> [REQUIRED ACTION]
After finding the line that holds "Task: Open the HTML field help icon" below, set down that line and the rest through the final one exactly, leaving the pictures out.

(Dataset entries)

....

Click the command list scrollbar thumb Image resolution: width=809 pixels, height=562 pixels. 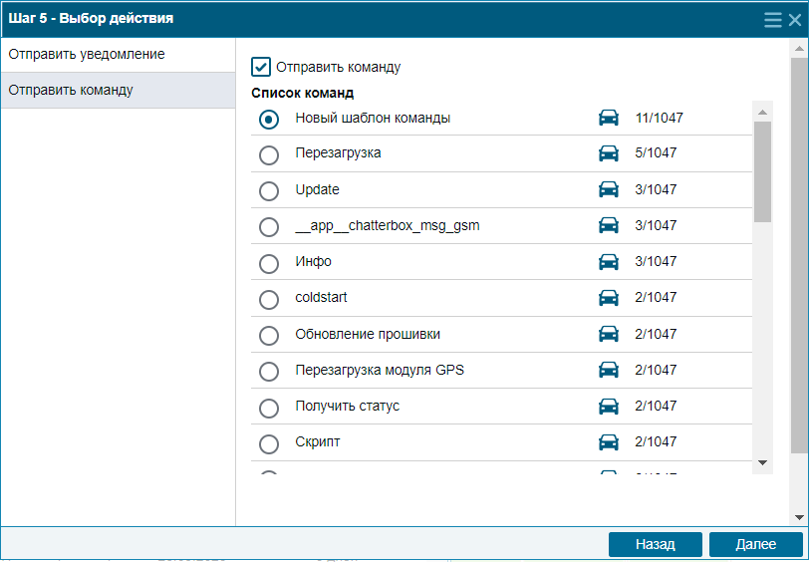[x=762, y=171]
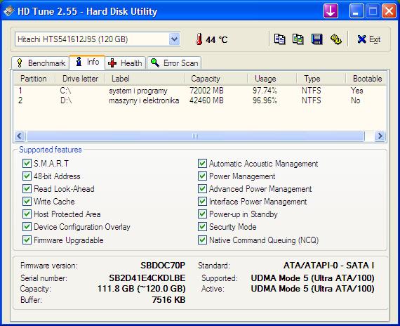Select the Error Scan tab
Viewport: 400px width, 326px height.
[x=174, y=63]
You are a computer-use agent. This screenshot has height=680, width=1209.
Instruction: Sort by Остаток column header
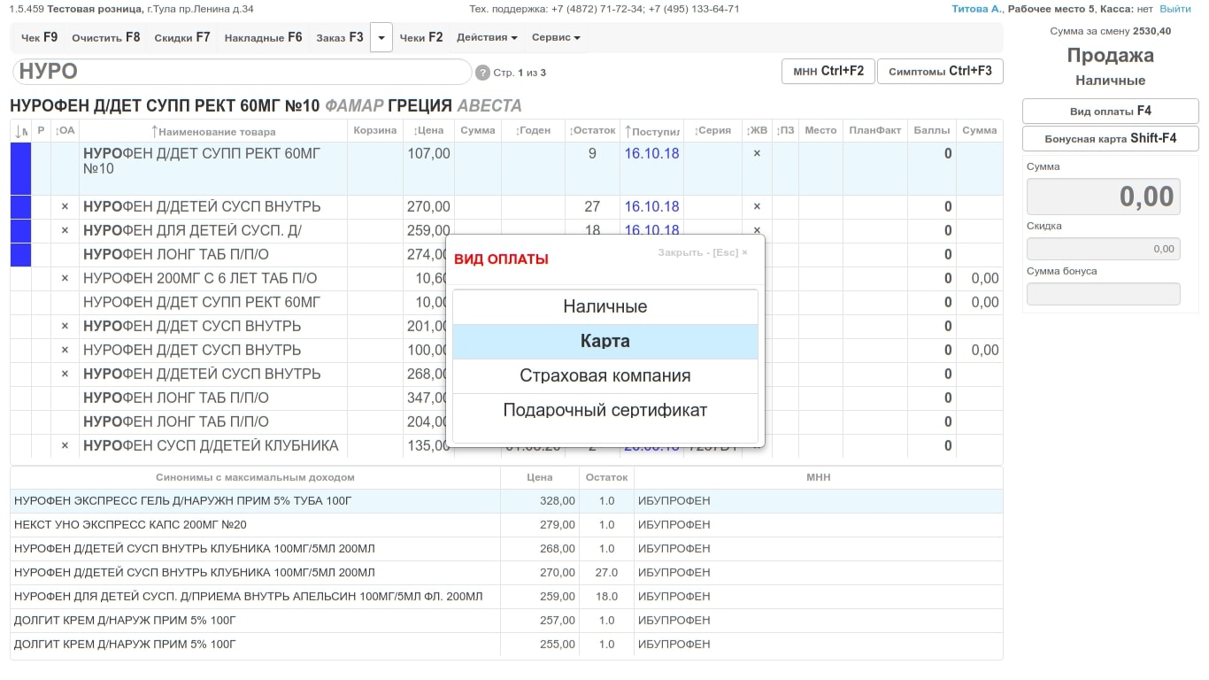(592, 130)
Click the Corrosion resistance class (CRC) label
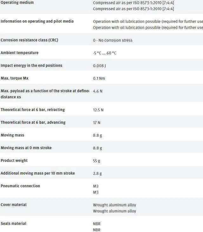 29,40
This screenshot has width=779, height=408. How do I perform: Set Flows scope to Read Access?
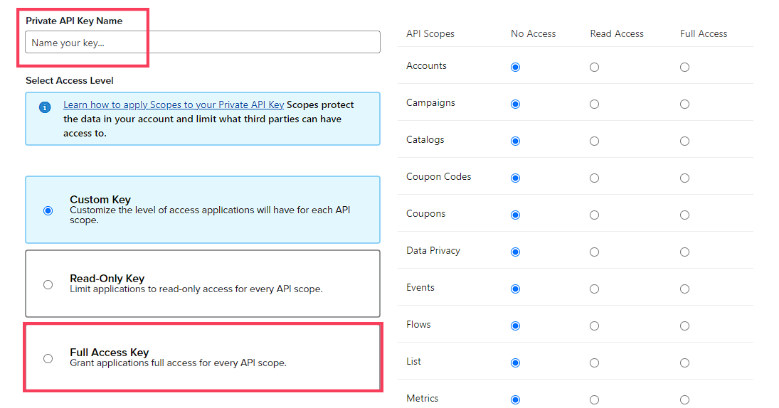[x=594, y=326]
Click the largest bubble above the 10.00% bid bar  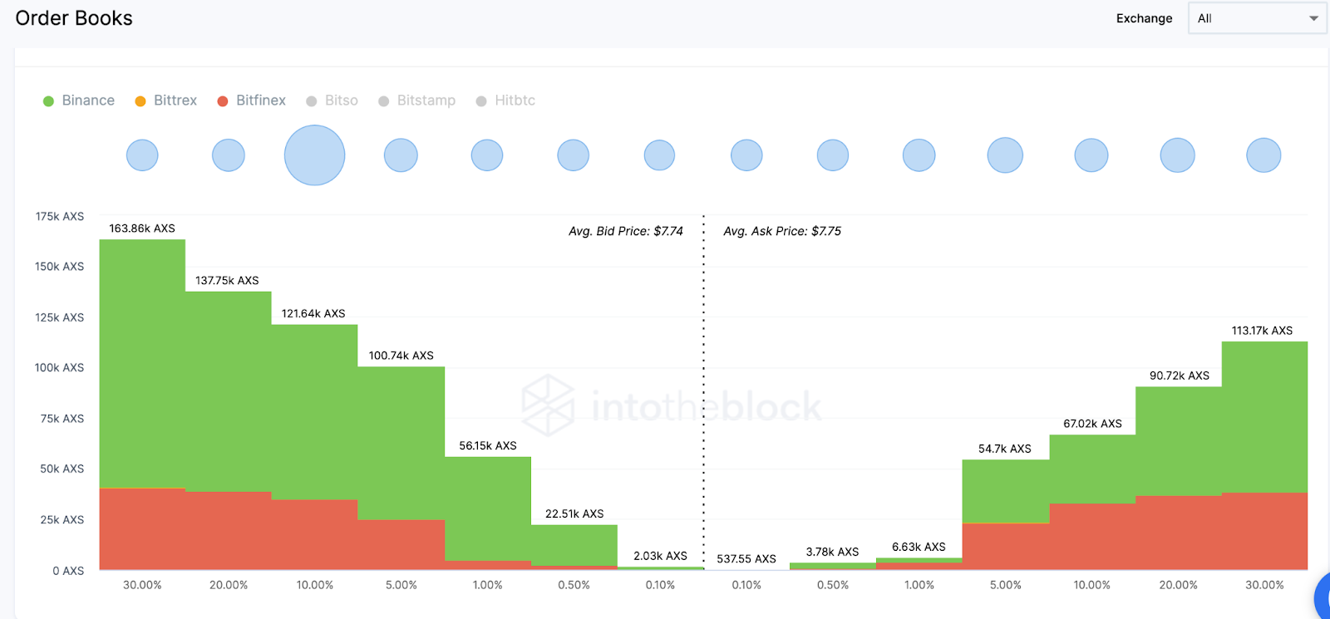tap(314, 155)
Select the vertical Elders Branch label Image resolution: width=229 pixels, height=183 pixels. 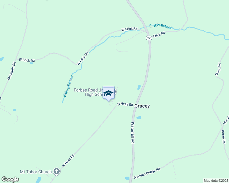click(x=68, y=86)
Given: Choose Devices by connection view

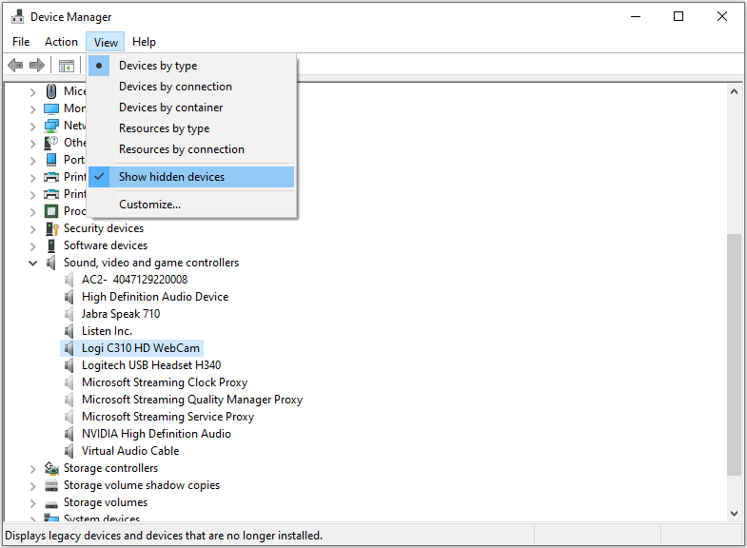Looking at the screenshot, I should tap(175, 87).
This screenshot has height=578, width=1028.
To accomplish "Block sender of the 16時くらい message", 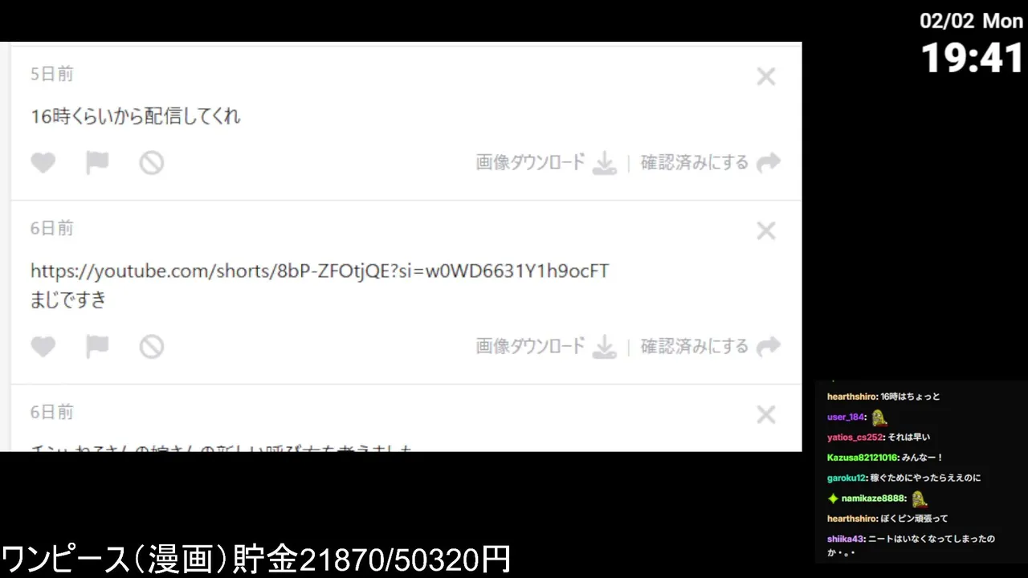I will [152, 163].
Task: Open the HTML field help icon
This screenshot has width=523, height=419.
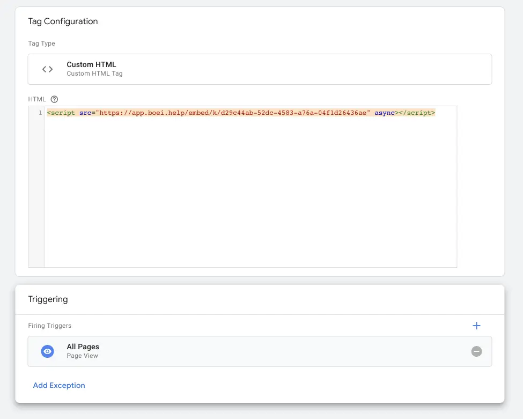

....

> [EXPECTED ANSWER]
Task: Open the HTML field help icon
This screenshot has width=523, height=419.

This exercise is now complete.